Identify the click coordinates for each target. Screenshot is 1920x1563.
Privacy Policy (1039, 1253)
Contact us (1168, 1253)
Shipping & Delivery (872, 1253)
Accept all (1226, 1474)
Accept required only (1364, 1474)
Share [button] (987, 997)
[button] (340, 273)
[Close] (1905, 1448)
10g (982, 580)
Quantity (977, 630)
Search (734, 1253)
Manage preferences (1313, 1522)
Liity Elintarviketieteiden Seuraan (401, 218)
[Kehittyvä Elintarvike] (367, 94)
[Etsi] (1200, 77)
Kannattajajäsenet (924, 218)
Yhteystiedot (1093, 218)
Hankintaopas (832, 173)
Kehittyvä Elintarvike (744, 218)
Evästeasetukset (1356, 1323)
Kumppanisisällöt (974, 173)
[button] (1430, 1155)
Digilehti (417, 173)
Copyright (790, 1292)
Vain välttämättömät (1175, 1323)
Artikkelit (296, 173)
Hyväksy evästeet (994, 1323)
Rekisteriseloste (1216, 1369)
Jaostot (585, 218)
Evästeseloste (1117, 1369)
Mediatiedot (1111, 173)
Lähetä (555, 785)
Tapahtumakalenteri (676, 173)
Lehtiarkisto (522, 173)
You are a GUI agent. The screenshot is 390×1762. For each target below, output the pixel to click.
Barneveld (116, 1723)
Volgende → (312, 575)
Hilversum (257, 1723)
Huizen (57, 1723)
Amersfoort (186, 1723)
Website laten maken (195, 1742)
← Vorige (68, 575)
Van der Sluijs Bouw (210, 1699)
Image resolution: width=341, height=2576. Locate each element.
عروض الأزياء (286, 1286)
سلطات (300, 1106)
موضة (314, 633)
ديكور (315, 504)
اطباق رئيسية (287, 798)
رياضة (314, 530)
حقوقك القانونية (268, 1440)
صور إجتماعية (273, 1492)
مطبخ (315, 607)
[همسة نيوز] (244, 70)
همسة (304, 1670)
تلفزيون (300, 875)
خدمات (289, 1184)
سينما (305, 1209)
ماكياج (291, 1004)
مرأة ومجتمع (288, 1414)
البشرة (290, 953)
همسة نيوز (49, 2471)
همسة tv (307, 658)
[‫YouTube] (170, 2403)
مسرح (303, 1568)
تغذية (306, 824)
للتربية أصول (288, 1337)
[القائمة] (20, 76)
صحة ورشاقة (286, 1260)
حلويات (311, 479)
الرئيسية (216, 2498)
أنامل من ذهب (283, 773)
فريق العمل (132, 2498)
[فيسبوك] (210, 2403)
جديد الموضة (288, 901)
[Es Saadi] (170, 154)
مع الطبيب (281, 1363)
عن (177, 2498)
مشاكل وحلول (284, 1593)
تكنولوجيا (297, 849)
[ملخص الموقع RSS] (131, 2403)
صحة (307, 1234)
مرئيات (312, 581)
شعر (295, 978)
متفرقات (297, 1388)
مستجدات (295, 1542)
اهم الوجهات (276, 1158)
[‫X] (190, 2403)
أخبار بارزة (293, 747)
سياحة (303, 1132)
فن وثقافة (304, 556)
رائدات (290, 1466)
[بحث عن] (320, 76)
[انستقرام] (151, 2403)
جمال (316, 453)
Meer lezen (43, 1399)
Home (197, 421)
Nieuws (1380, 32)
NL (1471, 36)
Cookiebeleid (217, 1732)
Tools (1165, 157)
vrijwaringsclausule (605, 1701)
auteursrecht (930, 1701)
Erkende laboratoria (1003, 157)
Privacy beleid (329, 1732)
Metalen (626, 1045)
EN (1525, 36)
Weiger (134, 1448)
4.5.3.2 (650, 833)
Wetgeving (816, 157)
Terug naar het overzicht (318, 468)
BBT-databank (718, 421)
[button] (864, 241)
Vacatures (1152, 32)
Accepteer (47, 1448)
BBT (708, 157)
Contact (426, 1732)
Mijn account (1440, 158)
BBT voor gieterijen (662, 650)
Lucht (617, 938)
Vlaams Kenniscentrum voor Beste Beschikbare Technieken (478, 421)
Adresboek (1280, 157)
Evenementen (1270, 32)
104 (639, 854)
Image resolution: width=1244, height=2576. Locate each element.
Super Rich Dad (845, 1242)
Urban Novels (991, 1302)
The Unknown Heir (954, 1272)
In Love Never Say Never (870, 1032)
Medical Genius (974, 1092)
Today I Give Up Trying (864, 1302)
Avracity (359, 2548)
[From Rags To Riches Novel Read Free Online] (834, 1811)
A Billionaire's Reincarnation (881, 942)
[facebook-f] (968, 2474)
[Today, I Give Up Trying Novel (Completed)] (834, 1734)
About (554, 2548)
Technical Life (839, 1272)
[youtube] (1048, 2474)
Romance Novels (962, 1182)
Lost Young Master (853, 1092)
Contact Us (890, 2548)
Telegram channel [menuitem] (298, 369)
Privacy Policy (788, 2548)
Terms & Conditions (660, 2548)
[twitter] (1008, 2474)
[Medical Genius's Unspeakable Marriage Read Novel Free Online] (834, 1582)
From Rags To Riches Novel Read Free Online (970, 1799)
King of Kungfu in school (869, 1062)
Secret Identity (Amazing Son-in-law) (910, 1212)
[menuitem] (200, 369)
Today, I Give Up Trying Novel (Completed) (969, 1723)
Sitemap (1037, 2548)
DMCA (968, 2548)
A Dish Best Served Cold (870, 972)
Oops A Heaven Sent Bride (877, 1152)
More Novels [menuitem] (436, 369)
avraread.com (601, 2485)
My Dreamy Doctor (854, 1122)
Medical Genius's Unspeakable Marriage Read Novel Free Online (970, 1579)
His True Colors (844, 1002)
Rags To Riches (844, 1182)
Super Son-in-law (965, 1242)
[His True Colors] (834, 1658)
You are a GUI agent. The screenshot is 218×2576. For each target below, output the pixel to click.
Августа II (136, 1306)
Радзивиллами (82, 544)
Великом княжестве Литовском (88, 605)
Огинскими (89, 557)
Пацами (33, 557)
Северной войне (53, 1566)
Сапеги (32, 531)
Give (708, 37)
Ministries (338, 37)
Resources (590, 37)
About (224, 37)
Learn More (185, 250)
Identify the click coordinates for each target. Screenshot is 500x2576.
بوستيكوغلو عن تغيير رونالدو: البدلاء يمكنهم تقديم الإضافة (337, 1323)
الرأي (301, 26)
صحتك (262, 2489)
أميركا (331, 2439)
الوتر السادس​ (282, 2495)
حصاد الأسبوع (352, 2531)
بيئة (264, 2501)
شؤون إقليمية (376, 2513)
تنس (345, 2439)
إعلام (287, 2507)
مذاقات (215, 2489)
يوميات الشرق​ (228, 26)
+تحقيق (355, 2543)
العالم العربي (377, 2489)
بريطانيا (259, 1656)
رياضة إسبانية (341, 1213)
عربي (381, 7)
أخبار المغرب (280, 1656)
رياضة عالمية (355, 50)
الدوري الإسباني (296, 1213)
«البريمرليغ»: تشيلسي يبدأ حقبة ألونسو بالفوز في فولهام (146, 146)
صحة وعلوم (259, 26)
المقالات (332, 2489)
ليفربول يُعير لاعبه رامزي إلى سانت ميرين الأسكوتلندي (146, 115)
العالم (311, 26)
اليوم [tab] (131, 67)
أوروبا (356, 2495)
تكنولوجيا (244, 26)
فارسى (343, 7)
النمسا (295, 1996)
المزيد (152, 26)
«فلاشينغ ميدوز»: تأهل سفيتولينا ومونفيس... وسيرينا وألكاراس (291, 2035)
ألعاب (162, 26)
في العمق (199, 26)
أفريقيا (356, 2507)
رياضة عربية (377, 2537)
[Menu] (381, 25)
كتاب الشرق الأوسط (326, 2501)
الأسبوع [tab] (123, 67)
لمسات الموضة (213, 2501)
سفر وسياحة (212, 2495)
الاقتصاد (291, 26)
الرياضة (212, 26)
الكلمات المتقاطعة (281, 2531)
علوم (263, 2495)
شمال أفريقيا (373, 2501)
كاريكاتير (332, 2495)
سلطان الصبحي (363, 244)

WORK REQUIRED:
What you return must be an exact retyping of the lines above starting at the line with "Artikkelit (296, 173)" and ending at the line with "Image resolution: width=341, height=2576.", and nothing besides.

RESPONSE AREA:
Artikkelit (296, 173)
Hyväksy evästeet (994, 1323)
Rekisteriseloste (1216, 1369)
Jaostot (585, 218)
Evästeseloste (1117, 1369)
Mediatiedot (1111, 173)
Lähetä (555, 785)
Tapahtumakalenteri (676, 173)
Lehtiarkisto (522, 173)
You are a GUI agent. The screenshot is 390×1762. For each target below, output the pixel to click.
Barneveld (116, 1723)
Volgende → (312, 575)
Hilversum (257, 1723)
Huizen (57, 1723)
Amersfoort (186, 1723)
Website laten maken (195, 1742)
← Vorige (68, 575)
Van der Sluijs Bouw (210, 1699)
Image resolution: width=341, height=2576. Locate each element.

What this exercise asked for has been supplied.